DOCUMENT SEGMENT:
25% cap on damages that may be taken as a lawyer’s success fee under a CFA or payment under a DBA in personal injury cases.

26.      From 1 April 2013, the success fee in personal injury cases is subject to a cap of 25% of damages (subject to this amount not exceeding the maximum of 100% of base costs), excluding damages for future care and loss.  This is a cap; lawyers do not have to charge a success fee, but if they do it can not be more than 25% of such damages in personal injury cases (including solicitors' success fee, any barristers' success fee and VAT).

27.      The cap applies to net damages after Department of Work and Pensions (DWP) benefit recovery through the Compensation Recovery Unit (the DWP seek to recover benefits paid out where a claimant subsequently recovers damages including for loss of income).

28.      The cap does not apply to appeal proceedings, where the amount of success fee will be negotiated between the lawyer and client.

29.      A similar cap applies on the payment under DBAs in personal injury cases.

Referral fees

30.      Referral fees are fees paid by lawyers to third parties who ‘refer’ business to them. In the past, many personal injury claims were referred to solicitors by claims management companies who advertise for claimants to come forward.  However, others such as insurers or repair garages may also be involved.  Referral fees had been allowed to solicitors since 2004 when the professional rules changed and the then ban was lifted by the Law Society.

31.      Before 1 April 2013, referral fees may be paid by solicitors and others who may have interest in a case, to parties who hold details of possible claims (subject to data protection laws).  There were no legislative controls on referral fees, which were estimated to be around £600-800 per case.

32.      From 1 April 2013, sections 56 to 60 of the Act ban the payment and receipt of referral fees in personal injury cases.  The relevant regulators (the Solicitors Regulation Authority, the Bar Standards Board, the Claims Management Regulator and the Financial Conduct Authority) will effectively enforce the ban.

Increased sanctions under Part 36 of the Civil Procedure Rules

33.      Part 36 of the Civil Procedure Rules (offers to settle) sets out a process of sanctions and rewards for the making and acceptance of offers; this process is used particularly in personal injury damages cases.  The sanctions under Part 36 have been reformed in order to encourage early settlement.  This will encourage claimants to make, and defendants to accept, reasonable early offers.  This will also help to reduce the time taken for cases to settle and consequently help to lower overall costs.

DATA EXTRACT:

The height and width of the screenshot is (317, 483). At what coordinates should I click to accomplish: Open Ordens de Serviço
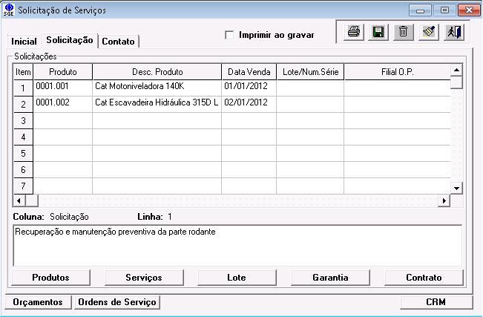(x=117, y=302)
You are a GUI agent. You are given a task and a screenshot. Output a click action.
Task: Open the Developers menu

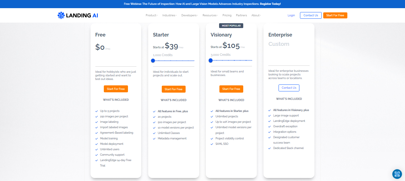[x=190, y=15]
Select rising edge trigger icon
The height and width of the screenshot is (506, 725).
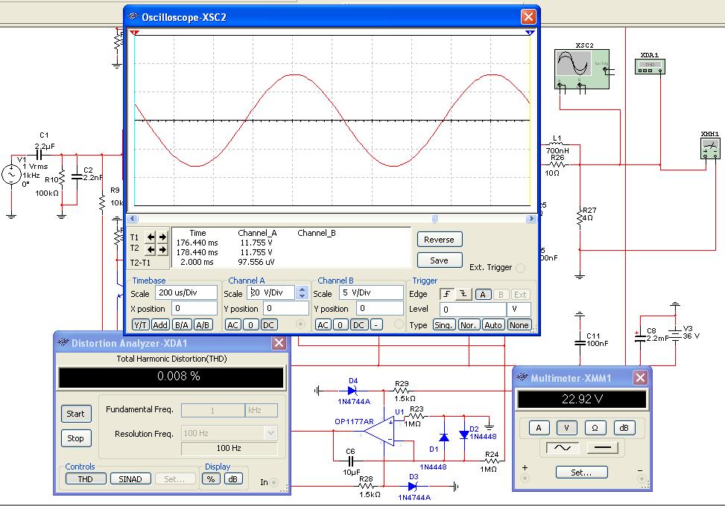(446, 294)
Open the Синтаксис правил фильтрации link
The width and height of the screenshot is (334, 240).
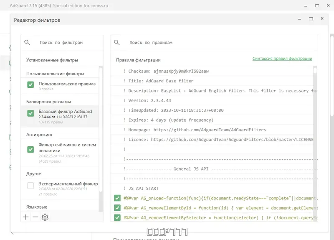pyautogui.click(x=282, y=59)
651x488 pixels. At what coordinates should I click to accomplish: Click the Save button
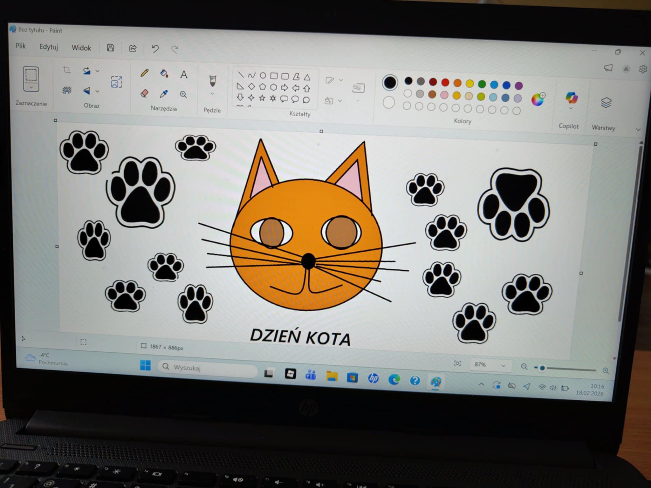110,48
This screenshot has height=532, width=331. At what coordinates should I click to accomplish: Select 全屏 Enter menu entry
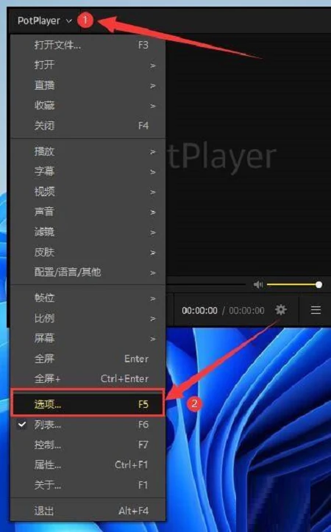[88, 359]
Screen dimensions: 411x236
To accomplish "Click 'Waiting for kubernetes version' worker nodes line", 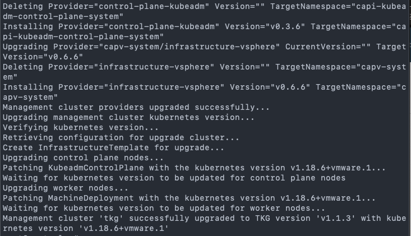I will point(164,208).
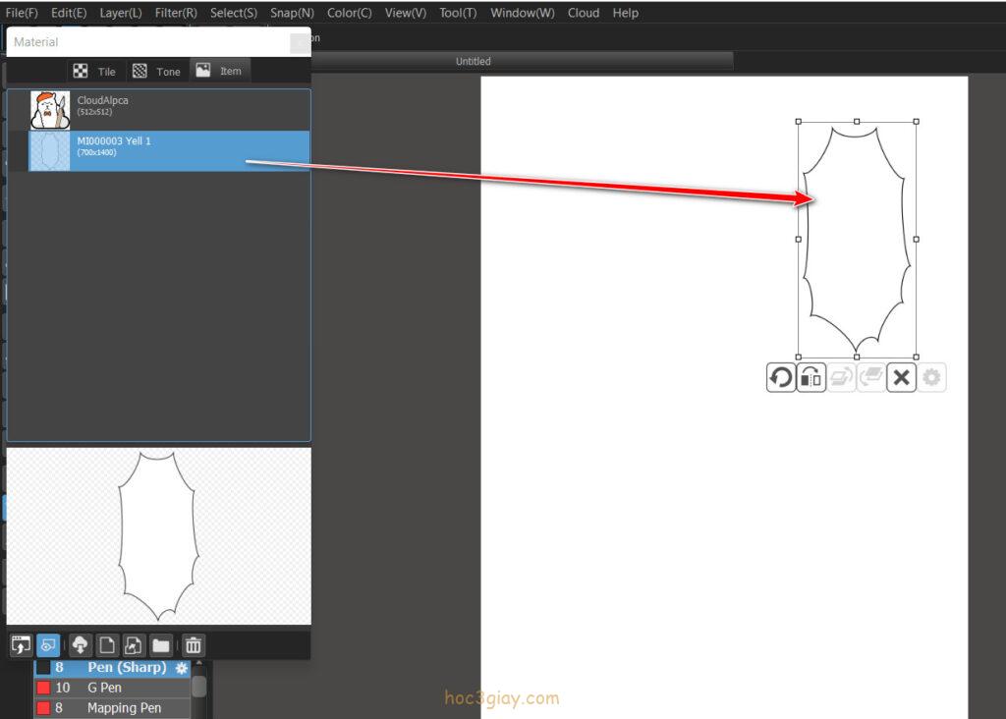
Task: Click the highlighted eye preview icon
Action: 47,645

INSTRUCTIONS TO FOLLOW: Repeat the text on personal injury claim reforms from "Increased sanctions under" to "lower overall costs.", swapping "early" for "prompt".

RESULT OF THIS EXERCISE:
Increased sanctions under Part 36 of the Civil Procedure Rules

33.      Part 36 of the Civil Procedure Rules (offers to settle) sets out a process of sanctions and rewards for the making and acceptance of offers; this process is used particularly in personal injury damages cases.  The sanctions under Part 36 have been reformed in order to encourage prompt settlement.  This will encourage claimants to make, and defendants to accept, reasonable prompt offers.  This will also help to reduce the time taken for cases to settle and consequently help to lower overall costs.